Essa iniciativa é extremamente importante no processo de garantia de direitos de nossas crianças e adolescentes. Um ponto admirável a ser destacado é a colocação da adoção como um direito da criança e do adolescente. Para que isso seja respeitado, a lei estabelece prazos para que os atores do direito (Ministério Público e Varas da Infância) se pronunciem e decidam sobre as etapas envolvidas no afastamento ou na reintegração familiar.

A determinação desses prazos representa uma das principais restrições à nova lei. Argumenta-se que os motivos que levam ao afastamento da criança e/ou adolescente de sua família biológica são singulares. Portanto, o tempo de avaliação e o de decisão implicados nos processos de destituição do poder familiar, tornando a criança apta a ser adotada, também deveriam ser.

A essência desse cuidado é que a grande maioria das famílias objeto de ações dessa natureza vive em situação de pobreza e teria na pobreza o principal fator para a falta de cuidados com seus filhos. Por outro lado, se colocamos o menor como alvo prioritário de atenção e proteção devemos ter no prazo de sua institucionalização e conseqüentemente da sua falta de convivência familiar o principal foco de preocupação. Políticas públicas eficazes à proteção da criança e do adolescente devem ser múltiplas e não excludentes. O princípio norteador de todas deve sempre ser o direito - e a urgência - da criança e do adolescente a uma vida familiar e comunitária.
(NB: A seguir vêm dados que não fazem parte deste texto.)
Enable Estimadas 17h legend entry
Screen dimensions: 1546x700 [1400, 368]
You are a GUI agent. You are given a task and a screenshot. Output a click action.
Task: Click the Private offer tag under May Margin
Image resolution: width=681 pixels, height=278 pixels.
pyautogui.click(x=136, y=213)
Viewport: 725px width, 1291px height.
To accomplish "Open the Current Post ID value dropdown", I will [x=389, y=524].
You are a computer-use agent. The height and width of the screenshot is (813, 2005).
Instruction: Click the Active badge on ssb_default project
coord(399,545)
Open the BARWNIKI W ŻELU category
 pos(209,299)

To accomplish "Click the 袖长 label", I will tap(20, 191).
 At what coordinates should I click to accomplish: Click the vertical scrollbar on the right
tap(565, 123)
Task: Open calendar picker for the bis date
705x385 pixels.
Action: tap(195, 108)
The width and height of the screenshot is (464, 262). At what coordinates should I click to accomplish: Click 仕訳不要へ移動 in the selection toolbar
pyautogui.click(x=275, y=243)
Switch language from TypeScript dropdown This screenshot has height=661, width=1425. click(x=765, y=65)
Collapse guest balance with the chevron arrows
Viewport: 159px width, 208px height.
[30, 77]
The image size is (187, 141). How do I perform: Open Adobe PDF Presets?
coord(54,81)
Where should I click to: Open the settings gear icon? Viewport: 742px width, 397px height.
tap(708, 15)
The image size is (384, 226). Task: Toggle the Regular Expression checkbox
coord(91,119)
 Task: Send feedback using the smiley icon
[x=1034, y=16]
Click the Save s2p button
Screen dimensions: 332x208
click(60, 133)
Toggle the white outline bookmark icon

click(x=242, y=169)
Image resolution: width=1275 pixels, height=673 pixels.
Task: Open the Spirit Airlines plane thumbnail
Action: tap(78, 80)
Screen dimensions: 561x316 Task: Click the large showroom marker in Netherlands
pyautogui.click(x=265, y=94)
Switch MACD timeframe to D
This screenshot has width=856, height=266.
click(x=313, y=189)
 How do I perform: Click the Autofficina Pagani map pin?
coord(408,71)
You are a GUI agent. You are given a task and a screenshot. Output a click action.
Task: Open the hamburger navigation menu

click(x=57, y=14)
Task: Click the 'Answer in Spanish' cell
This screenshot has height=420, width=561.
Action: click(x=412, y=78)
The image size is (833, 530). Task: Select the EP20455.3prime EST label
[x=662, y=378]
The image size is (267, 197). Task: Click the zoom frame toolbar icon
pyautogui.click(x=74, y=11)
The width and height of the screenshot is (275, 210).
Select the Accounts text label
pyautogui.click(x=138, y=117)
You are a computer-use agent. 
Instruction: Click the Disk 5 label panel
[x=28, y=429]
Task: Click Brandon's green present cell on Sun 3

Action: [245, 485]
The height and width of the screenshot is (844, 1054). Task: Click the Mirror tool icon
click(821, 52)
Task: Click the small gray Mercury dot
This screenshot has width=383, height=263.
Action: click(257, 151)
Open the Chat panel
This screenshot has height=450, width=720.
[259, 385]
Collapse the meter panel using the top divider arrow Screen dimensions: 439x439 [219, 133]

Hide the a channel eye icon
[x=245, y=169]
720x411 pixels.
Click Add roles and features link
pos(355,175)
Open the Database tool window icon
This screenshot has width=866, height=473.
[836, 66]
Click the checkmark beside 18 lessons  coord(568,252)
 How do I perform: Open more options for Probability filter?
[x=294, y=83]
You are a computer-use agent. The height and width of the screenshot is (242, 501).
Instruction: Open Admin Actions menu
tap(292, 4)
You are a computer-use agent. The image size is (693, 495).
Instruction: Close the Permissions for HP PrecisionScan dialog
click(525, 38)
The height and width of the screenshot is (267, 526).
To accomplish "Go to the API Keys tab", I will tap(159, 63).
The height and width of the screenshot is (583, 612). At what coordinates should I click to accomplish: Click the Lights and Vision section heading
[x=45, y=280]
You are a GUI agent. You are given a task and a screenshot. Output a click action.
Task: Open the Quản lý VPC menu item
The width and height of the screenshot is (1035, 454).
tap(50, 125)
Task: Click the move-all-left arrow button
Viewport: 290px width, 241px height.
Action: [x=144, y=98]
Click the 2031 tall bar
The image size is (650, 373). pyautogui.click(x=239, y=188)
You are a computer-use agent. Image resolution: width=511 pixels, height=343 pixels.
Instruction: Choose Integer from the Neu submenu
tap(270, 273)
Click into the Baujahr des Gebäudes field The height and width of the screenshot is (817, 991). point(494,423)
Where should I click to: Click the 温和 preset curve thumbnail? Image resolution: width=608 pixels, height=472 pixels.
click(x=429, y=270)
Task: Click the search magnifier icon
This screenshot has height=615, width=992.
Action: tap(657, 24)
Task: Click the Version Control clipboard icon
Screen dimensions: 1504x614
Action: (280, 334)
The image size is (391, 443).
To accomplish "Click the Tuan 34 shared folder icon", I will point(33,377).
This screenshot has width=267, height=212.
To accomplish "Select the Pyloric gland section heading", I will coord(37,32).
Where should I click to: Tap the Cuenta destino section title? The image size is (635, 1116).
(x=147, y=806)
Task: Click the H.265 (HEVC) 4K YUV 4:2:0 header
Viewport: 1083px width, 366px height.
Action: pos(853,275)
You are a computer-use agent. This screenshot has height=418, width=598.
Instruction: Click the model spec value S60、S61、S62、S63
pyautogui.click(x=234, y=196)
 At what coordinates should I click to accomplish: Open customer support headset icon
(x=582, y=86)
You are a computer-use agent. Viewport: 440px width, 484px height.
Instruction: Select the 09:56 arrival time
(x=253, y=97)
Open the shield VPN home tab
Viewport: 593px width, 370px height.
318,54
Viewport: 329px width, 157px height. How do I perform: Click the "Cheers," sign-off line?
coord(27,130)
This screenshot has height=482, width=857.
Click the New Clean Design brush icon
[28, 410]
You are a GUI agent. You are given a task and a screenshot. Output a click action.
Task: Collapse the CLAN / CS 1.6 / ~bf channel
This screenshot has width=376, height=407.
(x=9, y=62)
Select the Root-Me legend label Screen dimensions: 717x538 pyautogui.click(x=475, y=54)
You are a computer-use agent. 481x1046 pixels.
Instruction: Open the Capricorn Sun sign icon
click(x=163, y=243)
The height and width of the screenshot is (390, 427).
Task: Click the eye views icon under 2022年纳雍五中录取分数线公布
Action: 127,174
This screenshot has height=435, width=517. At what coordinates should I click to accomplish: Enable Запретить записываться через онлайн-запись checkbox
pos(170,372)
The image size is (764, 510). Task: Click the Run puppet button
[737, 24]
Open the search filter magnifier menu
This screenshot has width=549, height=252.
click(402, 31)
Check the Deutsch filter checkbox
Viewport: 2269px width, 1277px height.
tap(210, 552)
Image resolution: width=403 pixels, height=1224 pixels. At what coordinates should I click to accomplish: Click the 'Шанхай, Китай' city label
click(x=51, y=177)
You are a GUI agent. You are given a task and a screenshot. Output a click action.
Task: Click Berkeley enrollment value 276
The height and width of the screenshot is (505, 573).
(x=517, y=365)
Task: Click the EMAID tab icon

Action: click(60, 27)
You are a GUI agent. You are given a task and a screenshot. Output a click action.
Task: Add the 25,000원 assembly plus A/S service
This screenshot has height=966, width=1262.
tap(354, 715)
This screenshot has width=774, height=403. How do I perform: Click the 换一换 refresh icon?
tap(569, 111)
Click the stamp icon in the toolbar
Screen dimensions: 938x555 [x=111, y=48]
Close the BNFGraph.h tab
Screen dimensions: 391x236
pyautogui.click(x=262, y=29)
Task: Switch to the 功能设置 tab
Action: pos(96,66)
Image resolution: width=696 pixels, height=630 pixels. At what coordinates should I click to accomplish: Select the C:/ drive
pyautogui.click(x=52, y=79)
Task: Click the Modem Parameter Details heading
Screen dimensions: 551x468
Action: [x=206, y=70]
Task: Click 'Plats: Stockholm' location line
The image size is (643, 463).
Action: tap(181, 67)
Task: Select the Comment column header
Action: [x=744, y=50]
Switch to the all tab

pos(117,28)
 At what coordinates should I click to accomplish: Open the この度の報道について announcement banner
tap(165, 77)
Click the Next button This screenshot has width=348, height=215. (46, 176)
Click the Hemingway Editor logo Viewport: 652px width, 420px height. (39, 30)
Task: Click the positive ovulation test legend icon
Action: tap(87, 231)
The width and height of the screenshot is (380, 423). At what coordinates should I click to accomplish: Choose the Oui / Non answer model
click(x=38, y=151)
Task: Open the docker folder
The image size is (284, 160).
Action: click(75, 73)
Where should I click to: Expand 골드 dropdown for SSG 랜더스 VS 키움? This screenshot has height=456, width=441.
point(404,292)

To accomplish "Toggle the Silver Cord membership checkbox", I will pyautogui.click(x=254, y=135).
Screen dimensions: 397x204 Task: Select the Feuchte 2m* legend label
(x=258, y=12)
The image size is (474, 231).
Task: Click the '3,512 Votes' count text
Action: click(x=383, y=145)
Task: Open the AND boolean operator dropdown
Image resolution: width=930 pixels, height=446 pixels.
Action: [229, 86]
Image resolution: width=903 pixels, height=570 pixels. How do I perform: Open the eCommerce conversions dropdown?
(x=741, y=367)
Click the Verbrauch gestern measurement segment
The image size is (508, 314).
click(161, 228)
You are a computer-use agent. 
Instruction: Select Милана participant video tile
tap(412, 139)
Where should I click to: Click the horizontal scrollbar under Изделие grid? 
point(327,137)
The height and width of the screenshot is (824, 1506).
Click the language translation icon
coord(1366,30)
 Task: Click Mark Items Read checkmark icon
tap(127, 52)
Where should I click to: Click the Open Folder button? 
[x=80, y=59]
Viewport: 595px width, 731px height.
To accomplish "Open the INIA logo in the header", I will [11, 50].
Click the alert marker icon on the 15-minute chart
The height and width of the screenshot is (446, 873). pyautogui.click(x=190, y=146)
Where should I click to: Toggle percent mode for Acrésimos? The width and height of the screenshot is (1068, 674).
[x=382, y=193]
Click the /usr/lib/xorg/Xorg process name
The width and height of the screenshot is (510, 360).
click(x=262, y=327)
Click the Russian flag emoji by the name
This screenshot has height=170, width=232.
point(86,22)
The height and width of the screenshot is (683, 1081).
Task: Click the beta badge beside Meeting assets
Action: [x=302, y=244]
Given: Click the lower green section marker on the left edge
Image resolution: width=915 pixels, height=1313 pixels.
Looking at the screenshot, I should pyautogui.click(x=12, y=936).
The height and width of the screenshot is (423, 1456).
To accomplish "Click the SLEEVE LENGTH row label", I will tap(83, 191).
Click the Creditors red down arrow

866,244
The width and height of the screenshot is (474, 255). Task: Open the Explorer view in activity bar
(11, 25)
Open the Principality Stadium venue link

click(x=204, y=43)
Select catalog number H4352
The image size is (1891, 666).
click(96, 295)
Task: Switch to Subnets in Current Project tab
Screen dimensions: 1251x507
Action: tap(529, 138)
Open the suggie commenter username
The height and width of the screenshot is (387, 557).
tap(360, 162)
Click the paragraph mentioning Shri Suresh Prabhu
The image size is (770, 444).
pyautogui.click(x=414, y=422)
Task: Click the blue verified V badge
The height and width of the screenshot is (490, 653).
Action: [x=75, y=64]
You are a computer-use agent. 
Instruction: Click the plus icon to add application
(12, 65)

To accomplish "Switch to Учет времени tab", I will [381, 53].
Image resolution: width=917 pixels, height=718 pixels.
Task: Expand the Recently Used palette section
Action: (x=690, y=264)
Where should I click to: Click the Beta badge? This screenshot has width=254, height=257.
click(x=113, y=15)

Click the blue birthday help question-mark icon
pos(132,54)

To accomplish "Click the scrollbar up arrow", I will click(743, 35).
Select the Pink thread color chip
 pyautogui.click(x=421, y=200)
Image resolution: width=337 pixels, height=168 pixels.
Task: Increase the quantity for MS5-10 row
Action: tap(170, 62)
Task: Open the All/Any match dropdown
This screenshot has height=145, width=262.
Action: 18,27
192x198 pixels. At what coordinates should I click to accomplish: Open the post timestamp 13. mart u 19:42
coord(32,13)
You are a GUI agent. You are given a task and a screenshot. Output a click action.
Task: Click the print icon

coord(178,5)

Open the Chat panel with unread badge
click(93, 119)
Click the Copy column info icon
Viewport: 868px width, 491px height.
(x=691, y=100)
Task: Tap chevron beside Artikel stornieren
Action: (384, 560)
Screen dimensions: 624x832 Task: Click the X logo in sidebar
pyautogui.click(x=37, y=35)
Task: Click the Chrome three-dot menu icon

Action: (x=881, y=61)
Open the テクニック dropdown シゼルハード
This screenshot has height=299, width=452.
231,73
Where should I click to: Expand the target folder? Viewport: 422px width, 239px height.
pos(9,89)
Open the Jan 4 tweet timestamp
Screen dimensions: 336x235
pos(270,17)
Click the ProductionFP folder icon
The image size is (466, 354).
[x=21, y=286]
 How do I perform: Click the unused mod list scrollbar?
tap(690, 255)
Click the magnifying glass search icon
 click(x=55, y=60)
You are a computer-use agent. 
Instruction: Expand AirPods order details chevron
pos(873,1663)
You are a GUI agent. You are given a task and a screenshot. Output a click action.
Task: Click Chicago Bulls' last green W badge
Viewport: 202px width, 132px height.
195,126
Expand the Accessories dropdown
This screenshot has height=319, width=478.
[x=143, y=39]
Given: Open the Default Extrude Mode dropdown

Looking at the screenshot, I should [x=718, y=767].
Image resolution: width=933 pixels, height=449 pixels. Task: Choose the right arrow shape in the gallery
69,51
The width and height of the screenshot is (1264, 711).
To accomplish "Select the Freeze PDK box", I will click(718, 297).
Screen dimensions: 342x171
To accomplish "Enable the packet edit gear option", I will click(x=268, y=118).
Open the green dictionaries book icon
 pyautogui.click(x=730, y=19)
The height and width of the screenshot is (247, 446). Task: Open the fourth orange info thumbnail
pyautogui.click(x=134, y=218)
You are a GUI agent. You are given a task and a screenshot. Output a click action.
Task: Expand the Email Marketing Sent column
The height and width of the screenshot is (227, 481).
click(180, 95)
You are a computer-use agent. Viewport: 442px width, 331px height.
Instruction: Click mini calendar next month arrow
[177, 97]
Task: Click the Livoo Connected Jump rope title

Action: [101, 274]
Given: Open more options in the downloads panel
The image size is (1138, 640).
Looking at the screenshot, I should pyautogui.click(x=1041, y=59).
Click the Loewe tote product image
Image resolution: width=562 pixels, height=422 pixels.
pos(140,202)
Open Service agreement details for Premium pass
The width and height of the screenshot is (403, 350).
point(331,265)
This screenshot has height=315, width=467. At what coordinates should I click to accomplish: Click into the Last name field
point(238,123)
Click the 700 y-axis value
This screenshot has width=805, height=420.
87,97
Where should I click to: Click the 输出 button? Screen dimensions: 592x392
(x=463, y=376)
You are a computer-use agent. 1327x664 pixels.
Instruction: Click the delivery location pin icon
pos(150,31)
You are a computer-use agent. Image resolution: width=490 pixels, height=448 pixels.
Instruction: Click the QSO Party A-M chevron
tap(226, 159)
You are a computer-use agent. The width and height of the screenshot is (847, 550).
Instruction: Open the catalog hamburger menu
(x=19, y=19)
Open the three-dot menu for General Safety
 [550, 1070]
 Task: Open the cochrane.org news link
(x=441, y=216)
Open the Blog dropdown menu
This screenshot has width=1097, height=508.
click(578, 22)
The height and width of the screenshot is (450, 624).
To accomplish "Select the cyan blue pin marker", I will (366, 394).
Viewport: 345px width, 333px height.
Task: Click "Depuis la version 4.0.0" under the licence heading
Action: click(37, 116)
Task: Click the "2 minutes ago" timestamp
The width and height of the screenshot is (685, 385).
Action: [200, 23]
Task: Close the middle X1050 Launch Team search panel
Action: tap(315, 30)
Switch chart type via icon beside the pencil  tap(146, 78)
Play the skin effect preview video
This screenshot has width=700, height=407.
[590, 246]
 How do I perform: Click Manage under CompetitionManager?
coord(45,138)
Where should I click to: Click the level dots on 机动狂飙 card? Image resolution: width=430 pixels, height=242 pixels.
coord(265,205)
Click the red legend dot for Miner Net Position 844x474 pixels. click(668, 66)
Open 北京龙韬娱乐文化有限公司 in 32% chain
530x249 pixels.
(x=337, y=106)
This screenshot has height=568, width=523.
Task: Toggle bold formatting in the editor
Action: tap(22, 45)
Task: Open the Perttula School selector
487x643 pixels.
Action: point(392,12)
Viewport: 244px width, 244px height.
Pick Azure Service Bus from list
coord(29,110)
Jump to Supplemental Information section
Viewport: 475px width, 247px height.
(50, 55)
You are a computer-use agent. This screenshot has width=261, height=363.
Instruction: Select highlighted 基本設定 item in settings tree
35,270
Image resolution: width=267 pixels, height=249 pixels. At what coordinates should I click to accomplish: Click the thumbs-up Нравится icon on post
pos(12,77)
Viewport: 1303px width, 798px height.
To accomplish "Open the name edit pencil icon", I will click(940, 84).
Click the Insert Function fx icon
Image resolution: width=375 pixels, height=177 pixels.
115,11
Outra questão de suma importância é a transparência dos dados envolvidos nesse processo. Um princípio universal do acompanhamento e avaliação das políticas públicas é o da transparência de seus dados. Quantas crianças e adolescentes estão hoje vivendo em abrigos? Quantas recebem algum tipo de atenção e visitas de suas famílias biológicas? Quantas pessoas existem hoje interessadas em adoção? A obrigatoriedade da criação de cadastros por comarca, por estado e nacional possibilitará que milhares de crianças e adolescentes saiam do anonimato. Possibilitará também a circulação de informações necessárias para a criação de serviços de apoio e estímulo a adoção tardia ou de crianças com algum tipo de característica que limite sua oportunidade de ter uma família.

São muitos os tópicos envolvidos no projeto de lei que merecem atenção e debate, mas sua essência é merecedora de todo aplauso. A vida em família é um direito da criança e do adolescente. Os vínculos familiares são criados e garantidos pelo cuidado, a atenção e o amor independentemente dos laços biológicos.

A complexidade envolvida em todo esse processo - em se fazer justiça (não é esse sempre o motivador das legislações?) - jamais deve deixar de ser objeto de reflexão e extremo cuidado, mas não pode ser impeditivo de tomada de decisões. É no lapso de tempo de algumas decisões ou mesmo de generalizações em torno de direitos que centenas de crianças e adolescentes tomam para si a decisão e ocupam as ruas em vez de casas.